Instructions for the task>
Line by line, output everything from the one that contains "This screenshot has height=649, width=387." through the end of the material below, exactly as written and with no pictures.

Source data>
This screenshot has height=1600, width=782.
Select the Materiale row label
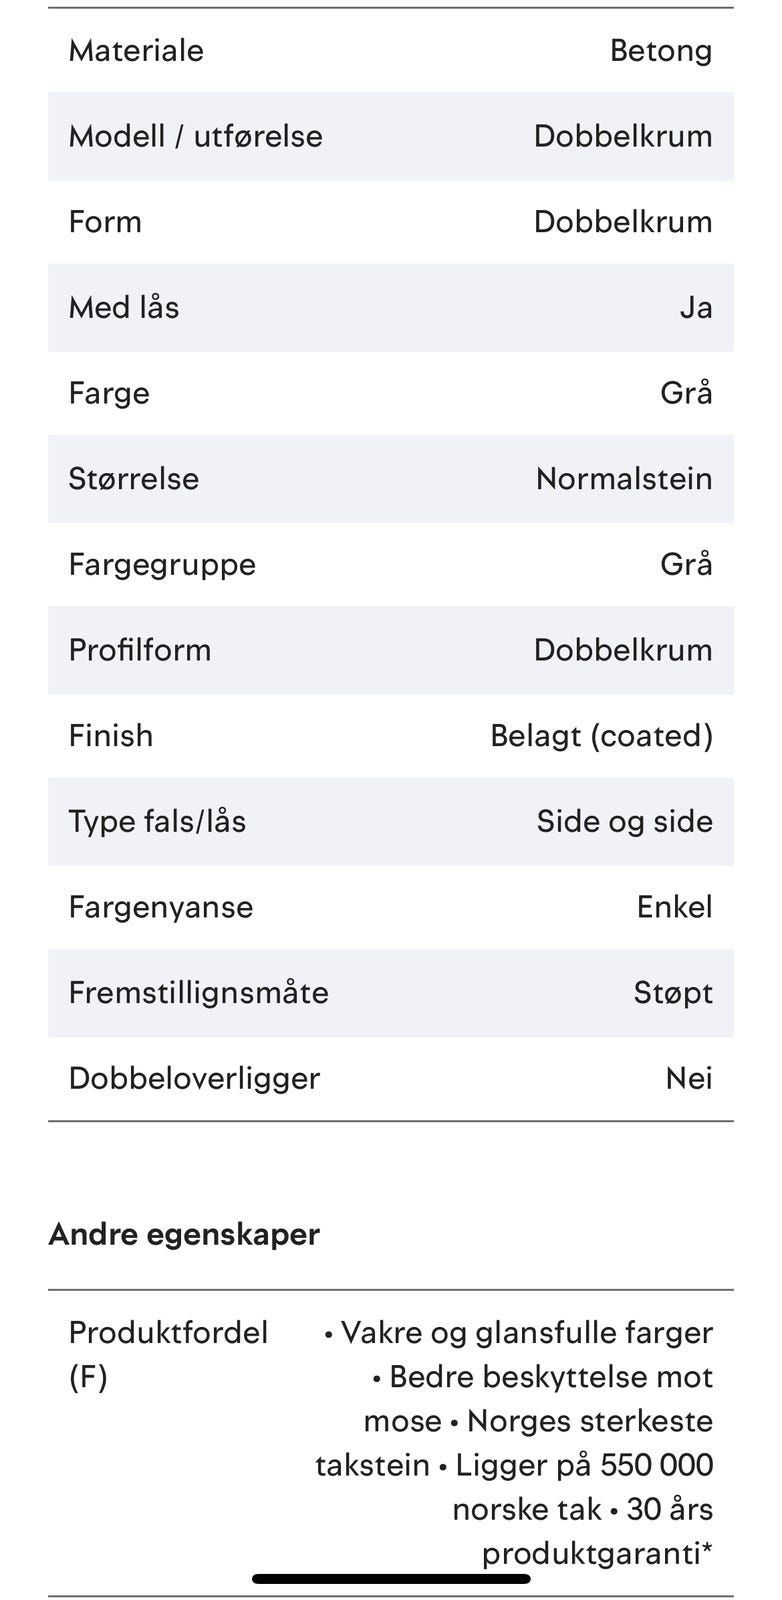coord(136,50)
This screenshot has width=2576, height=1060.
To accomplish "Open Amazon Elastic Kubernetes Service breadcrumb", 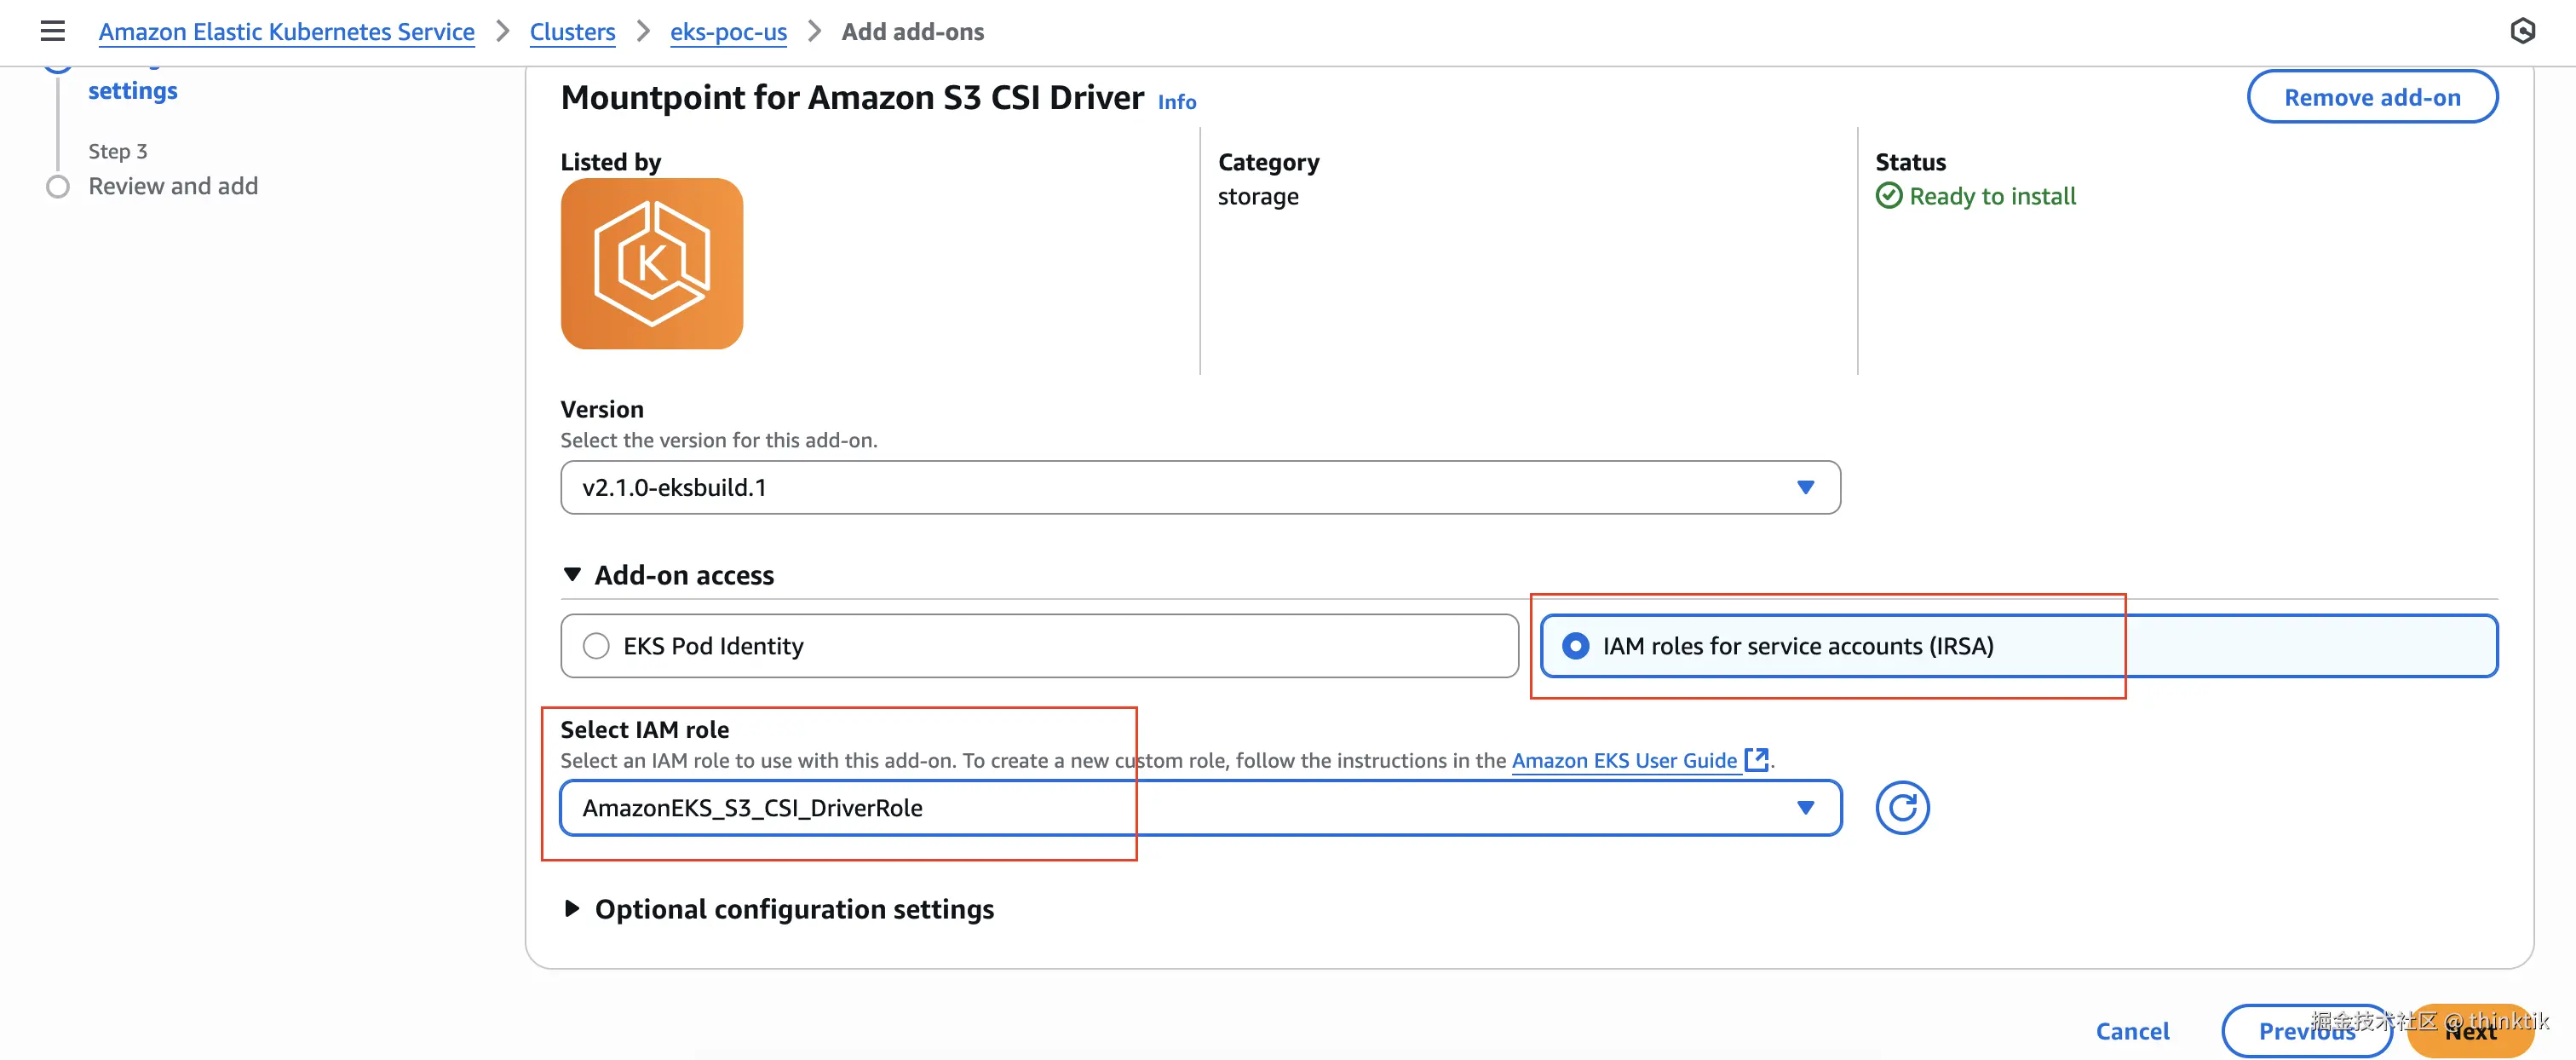I will click(x=286, y=32).
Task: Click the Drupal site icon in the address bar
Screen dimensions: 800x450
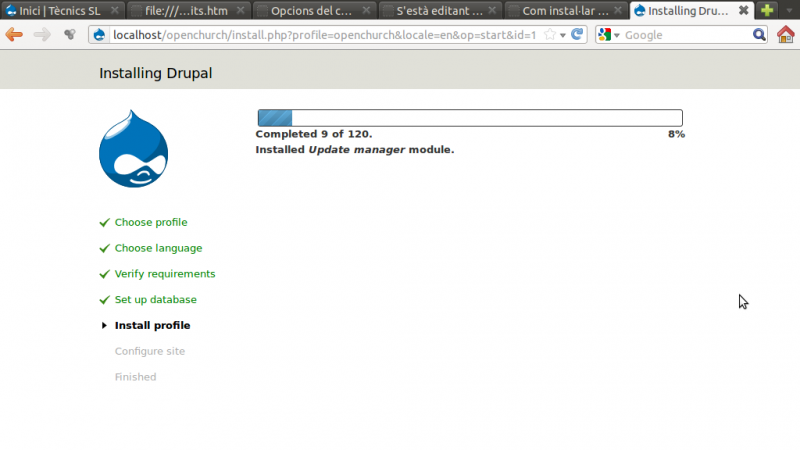Action: pyautogui.click(x=99, y=34)
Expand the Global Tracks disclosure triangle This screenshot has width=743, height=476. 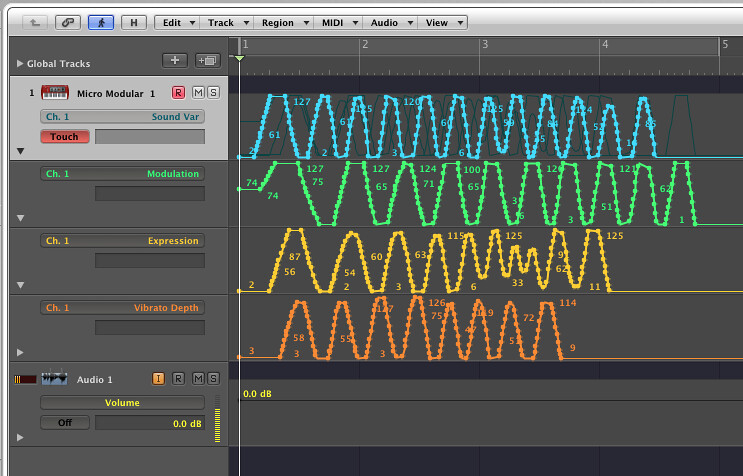coord(20,63)
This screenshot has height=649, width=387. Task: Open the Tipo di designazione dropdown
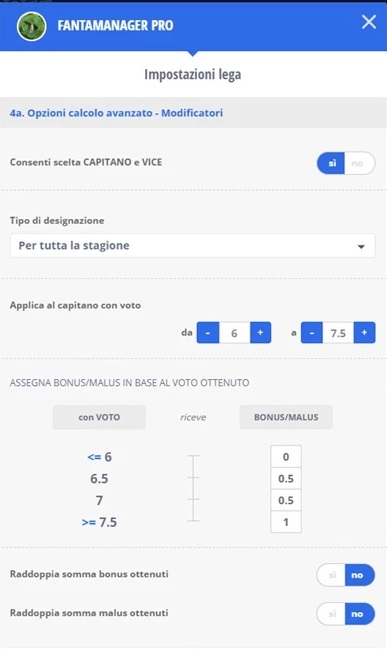pyautogui.click(x=193, y=245)
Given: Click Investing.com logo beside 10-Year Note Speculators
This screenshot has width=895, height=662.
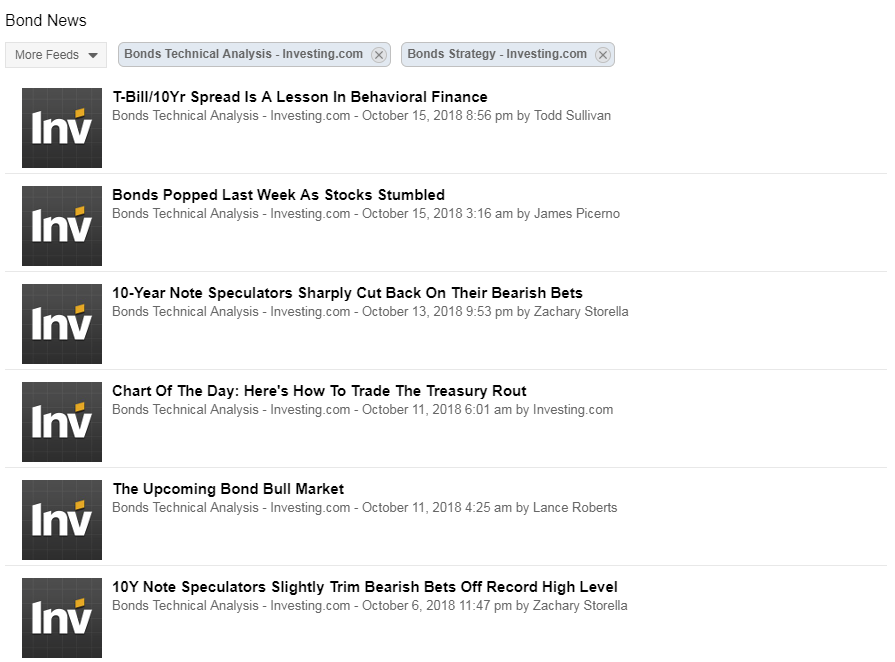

Written answer>
This screenshot has height=649, width=387. Task: Open the Tipo di designazione dropdown
pyautogui.click(x=193, y=245)
Given: Click Investing.com logo beside 10-Year Note Speculators
This screenshot has width=895, height=662.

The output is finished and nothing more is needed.